This will probably be the last "first impressions" post for a while; at least, I hope it is, since further exposure to novel experiences and places soon will likely drive me further insane, given that I've essentially been homeless, travelling, and depending on family and friends for quaint things like "a place to sleep" and "transport to where I need to be".
Anyway, on with the impressions.
The university of Guelph seems to be a typical mid-sized Canadian university. The campus is layed out not too differently than the University of Victoria, where I did my B.Sc., and the total student population is similar to both UVic and SFU. There are some Ontario-specific features and attitudes around here, but I think I already talked about that.
Administration is always the second most important feature of a university for one's graduate studies (as far as I can tell from talking to many current and former graduate students). I say second because one's research project should always be the most important factor. Other features, like local geography, are probably tertiary at highest, since any project at any university is most likely to be dominated by a) staring at a computer screen, writing; and b) arguing with the beaurocracy (i.e. administration). Going out, off-campus, to do trivial things like socialize and sleep, always comes after those two in importance.
Administration at U of Guelph seems quite good, actually. On my first day, a week ago, I managed to get everything done (I think). Payroll, keys, ID, library and computer access, tuition payment all seemed to get accomplished without too much trouble. This is unthinkable for other universities - it took about three months at SFU before I had a student ID card and library access. The SFU computer system hates me.

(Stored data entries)
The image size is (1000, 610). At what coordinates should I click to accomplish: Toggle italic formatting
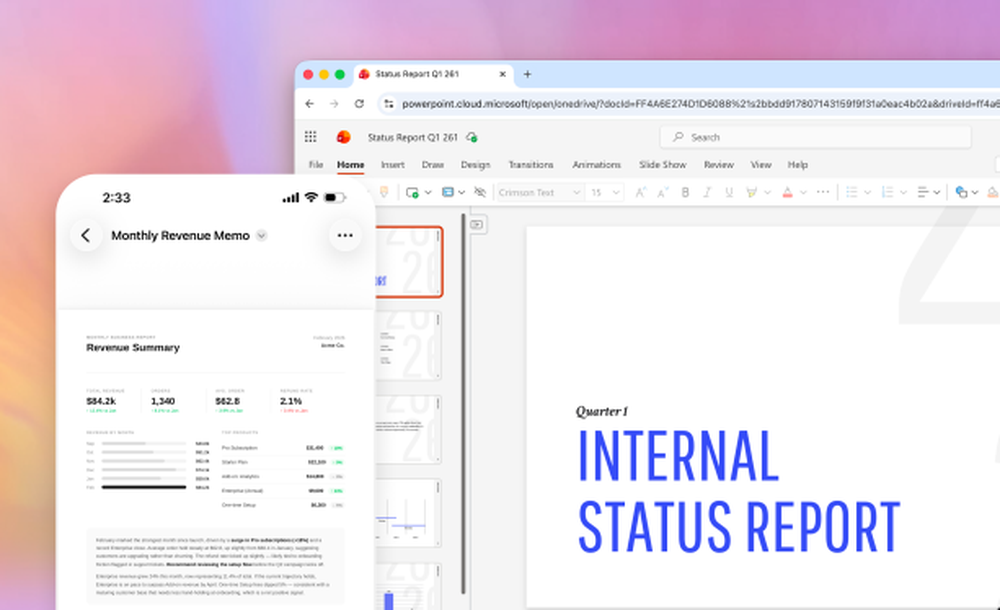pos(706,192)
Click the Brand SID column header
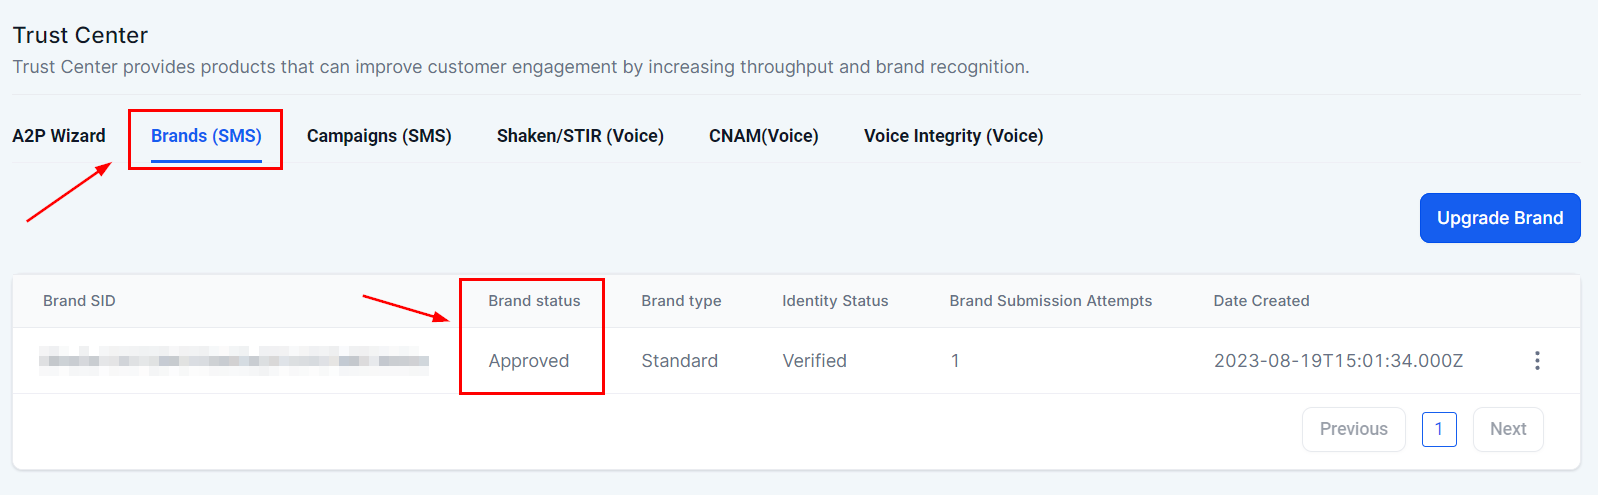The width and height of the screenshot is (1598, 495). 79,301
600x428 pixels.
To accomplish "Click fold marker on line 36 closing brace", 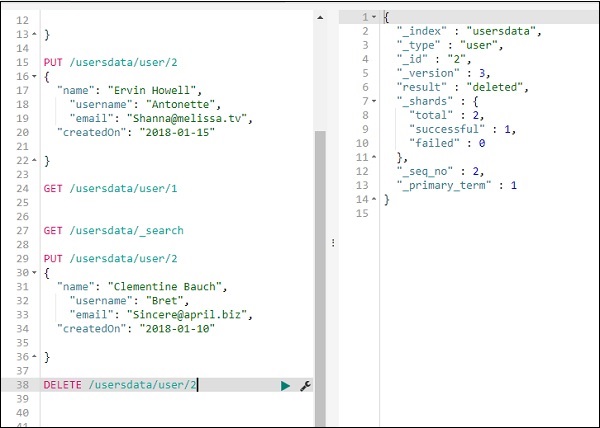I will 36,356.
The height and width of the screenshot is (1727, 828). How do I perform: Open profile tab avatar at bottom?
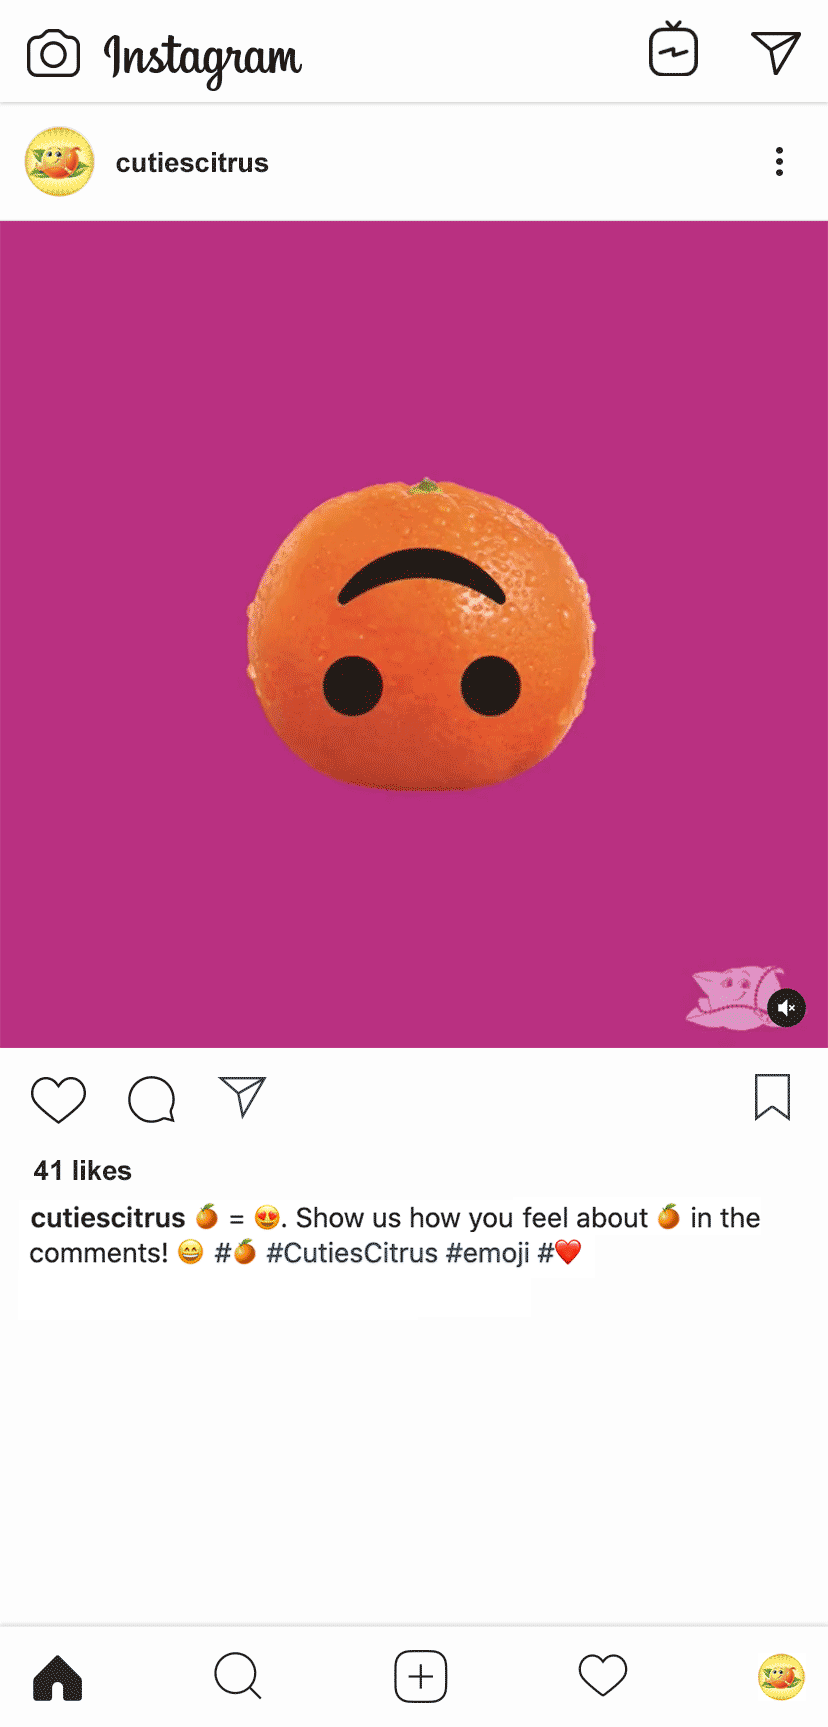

What you need to do »
[A] Could you reproduce, word for word, the stretch of the post on first impressions of the University of Guelph from "Administration at U" through "system hates me."?
[B] Could you carry on the post about first impressions of the University of Guelph, picking up right after its final sentence?

Your written answers »
[A]
Administration at U of Guelph seems quite good, actually. On my first day, a week ago, I managed to get everything done (I think). Payroll, keys, ID, library and computer access, tuition payment all seemed to get accomplished without too much trouble. This is unthinkable for other universities - it took about three months at SFU before I had a student ID card and library access. The SFU computer system hates me.

[B]
The campus is more compact than either SFU or UVic, which is surprising considering the size of U of Gueph's land. It seems compact to me, though, probably because the few buildings I need to visit on a regular basis (the biology building, the University Centre, the library) are all very close together. The gym seems not much farther; perhaps as distant from my office as SFU's gym was from my office there. Also, the three lab rooms I need access to on any given day are very close together - very different from the three-departments-spanning voyages I made up to six times a day just to get basic work (gels, gels, gels) done at SFU. So when I invariably forget something on may way to accomplish some task, going back to get that something is trivial. Also, the two primary seminar rooms are just around the corner and just around the corner one floor up, respectively.
I haven't had a chance to sample much of the local social scene; I've been to one talk, but I had to bail during the questions because I was expecting a 'phone call. This week looks good for that, though, since I've finally moved in to my new place and I can now return to my usual habits of staying out until whenever, and there are several mildly special events forthcoming (free pizza, perhaps). Not having a structured TA schedule is good.